Now onto the letter: The senators noted that Grassley and Wyden released an 88-page report on the cost of insulin earlier this year after a two-year investigation from the Senate Finance Committee into the three largest insulin manufacturers (Sanofi, Novo Nordisk and Eli Lilly) and three largest PBMs (OptumRx, Express Scripts, and CVS Caremark, which have a combined market share of 75-80%).
What they found was, at least on the insulin front, PBMs utilized a number of contracting tactics to secure “preferred formulary placement.” But as the senators added through PBMs’ sheer market share:
Despite, or perhaps because of, this level of consolidation, PBMs operate with little transparency, making it difficult, if not impossible to understand how PBMs influence prescription drug pricing.
As of 2019, some 37 million Americans are on insulin, and 7 million require it daily. The senators also noted that for people on Medicare Part D, more than 1 in 4 spend more than $5,000 a year for their insulin.
Some of those tactics that the senators briefly mentioned were found in four PBM practices: rebates, formulary exclusion lists, administrative fees and price protection clauses. For rebates, they’ve increased in lock step with list price since 2013, if not earlier, the senators noted. They also said, “We found that PBMs with a large volume of clients are able to extract higher rebates from manufacturers when compared to smaller payers, who often lack leverage and resources.”

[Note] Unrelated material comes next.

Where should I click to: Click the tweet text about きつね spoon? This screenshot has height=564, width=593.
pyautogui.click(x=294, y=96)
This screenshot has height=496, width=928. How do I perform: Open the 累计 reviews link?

On formulary exclusion lists — the lists that dictate whether or not a healthcare plan will cover the price of a drug — the Senate committee’s investigation found that payers and PBMs increased their own use of the lists to control drug costs, as manufacturers had increased their rebate offers to PBMs “significantly following the threat of exclusion.” For manufacturers, exclusion of their drugs can end up resulting in financial losses and reduced market share.
Then the letter went on to admin fees — while information is not well known thanks to confidential rebate agreements, what the committee found suggested that fees range between 3% and 5% of the list price, which can be problematic as the list price can be increased to offer PBMs concessions in exchange for preferred formulary placement.
The letter then cited a law review article published in the Harvard Journal on Legislation from legal researcher Robin Feldman:
[T]hese payments reduce the drug company’s net income from sales of the drug and increase the PBM revenue related to a specific drug. Even when a drug company pays for services from a PBM, if the value of the service is substantially less than the payment made, the transaction is simply an indirect price concession. Once again, raising list price can leave room for the drug company to offer these goodies . . . [and, as a result], many people be will be forced to pay higher list prices.
Beyond the rebates, exclusion lists and admin fees, the final tactic mentioned was price protection clauses, initially designed to limit a drug maker from increasing the list price beyond a pre-specified amount — and if the maker goes above that amount, the PBM and health plan receive an additional rebate, depending on the contract. However, the committee’s investigation found that those clauses don’t deter annual inflation of the list price — and PBMs accept them as long as they get more concessions at the end of the day.
In closing, the senators wrote to the FTC:
We found that PBM contracting practices do little to discourage high list prices, especially in the insulin therapeutic class. In fact, this perverse system exacerbates the problem by discouraging manufacturers from competing to lower list price and prevents competitors with lower priced alternatives from gaining a foothold. This prevents meaningful competition, harming taxpayers and the Federal government in the process.